= Work instruction =
Output, word for word, the lines of this listing that fall between the line with "Identify the click" and the line with "Accettare tutto (626, 2533)", counting both of those lines, and no others.

= Provided data =
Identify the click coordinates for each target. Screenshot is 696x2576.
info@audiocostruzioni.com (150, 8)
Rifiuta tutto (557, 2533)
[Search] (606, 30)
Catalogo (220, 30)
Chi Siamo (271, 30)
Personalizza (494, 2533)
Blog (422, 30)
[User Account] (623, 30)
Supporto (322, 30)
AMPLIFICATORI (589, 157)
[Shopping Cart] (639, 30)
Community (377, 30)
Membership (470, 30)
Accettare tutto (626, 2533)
---
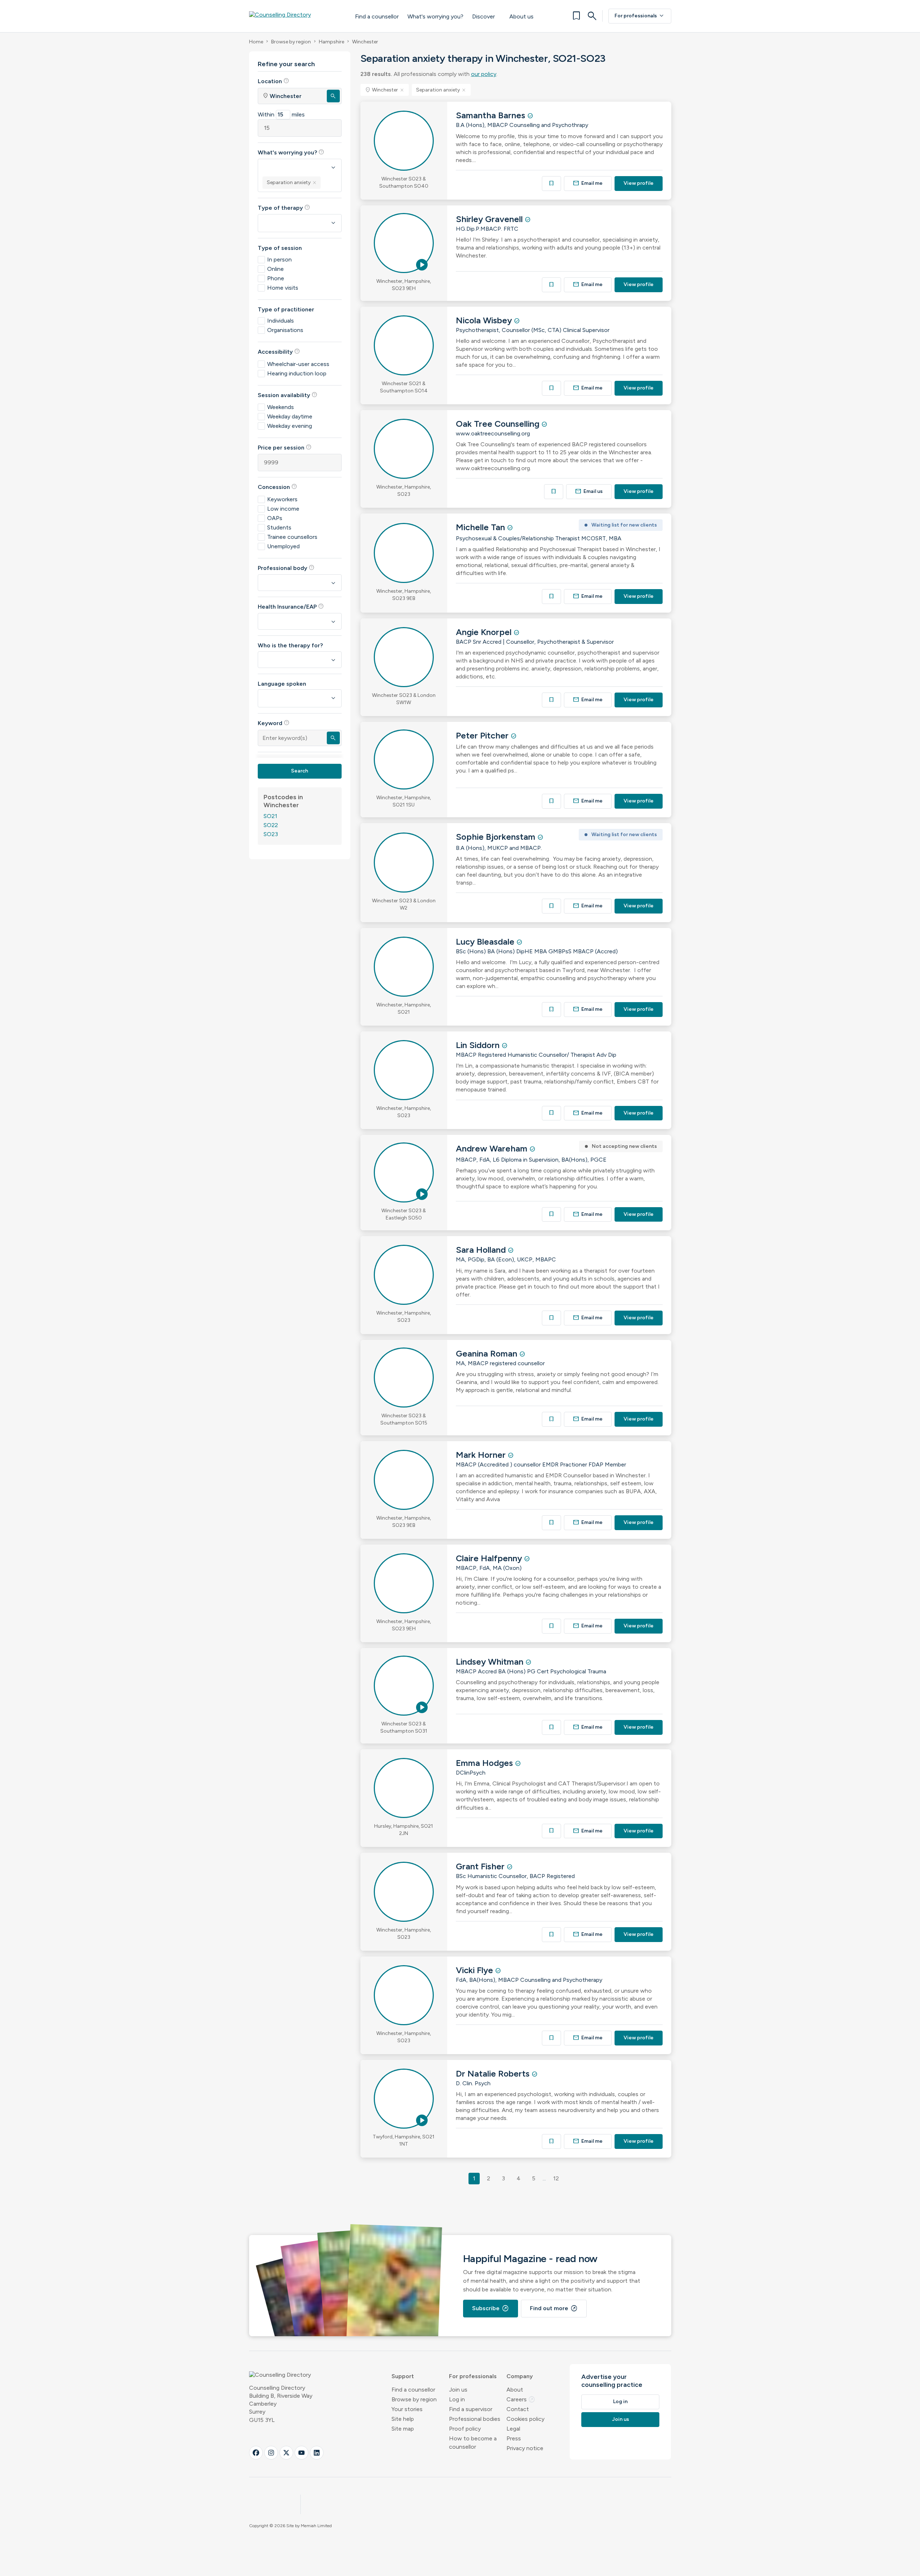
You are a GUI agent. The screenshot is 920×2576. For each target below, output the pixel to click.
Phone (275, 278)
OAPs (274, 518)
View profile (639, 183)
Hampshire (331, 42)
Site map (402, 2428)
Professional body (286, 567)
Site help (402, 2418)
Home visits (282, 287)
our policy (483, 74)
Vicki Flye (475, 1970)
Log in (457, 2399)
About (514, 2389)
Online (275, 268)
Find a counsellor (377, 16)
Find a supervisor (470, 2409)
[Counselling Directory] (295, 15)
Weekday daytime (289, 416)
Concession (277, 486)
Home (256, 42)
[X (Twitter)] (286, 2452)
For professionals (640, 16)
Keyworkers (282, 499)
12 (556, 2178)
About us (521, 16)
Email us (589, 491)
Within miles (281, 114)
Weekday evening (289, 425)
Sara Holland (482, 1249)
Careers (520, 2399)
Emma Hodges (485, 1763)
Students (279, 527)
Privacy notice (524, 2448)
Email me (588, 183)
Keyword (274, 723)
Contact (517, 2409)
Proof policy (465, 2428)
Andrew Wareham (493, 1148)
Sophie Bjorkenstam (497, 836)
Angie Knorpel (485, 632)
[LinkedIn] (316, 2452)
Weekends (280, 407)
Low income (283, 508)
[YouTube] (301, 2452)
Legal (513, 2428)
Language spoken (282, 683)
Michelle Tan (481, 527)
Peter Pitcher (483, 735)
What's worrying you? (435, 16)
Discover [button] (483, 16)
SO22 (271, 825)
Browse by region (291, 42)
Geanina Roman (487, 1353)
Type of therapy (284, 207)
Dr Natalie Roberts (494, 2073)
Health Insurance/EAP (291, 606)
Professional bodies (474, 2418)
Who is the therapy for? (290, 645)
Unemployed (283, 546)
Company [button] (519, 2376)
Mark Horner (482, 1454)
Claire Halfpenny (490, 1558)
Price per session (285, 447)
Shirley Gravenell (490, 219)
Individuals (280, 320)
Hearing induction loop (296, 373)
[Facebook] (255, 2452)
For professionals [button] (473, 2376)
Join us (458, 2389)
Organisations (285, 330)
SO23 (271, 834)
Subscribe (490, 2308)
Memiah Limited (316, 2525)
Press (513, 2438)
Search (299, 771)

= Task solution =
Identify the click coordinates for each target. Screenshot is 696x2576.
info@audiocostruzioni.com (150, 8)
Rifiuta tutto (557, 2533)
[Search] (606, 30)
Catalogo (220, 30)
Chi Siamo (271, 30)
Personalizza (494, 2533)
Blog (422, 30)
[User Account] (623, 30)
Supporto (322, 30)
AMPLIFICATORI (589, 157)
[Shopping Cart] (639, 30)
Community (377, 30)
Membership (470, 30)
Accettare tutto (626, 2533)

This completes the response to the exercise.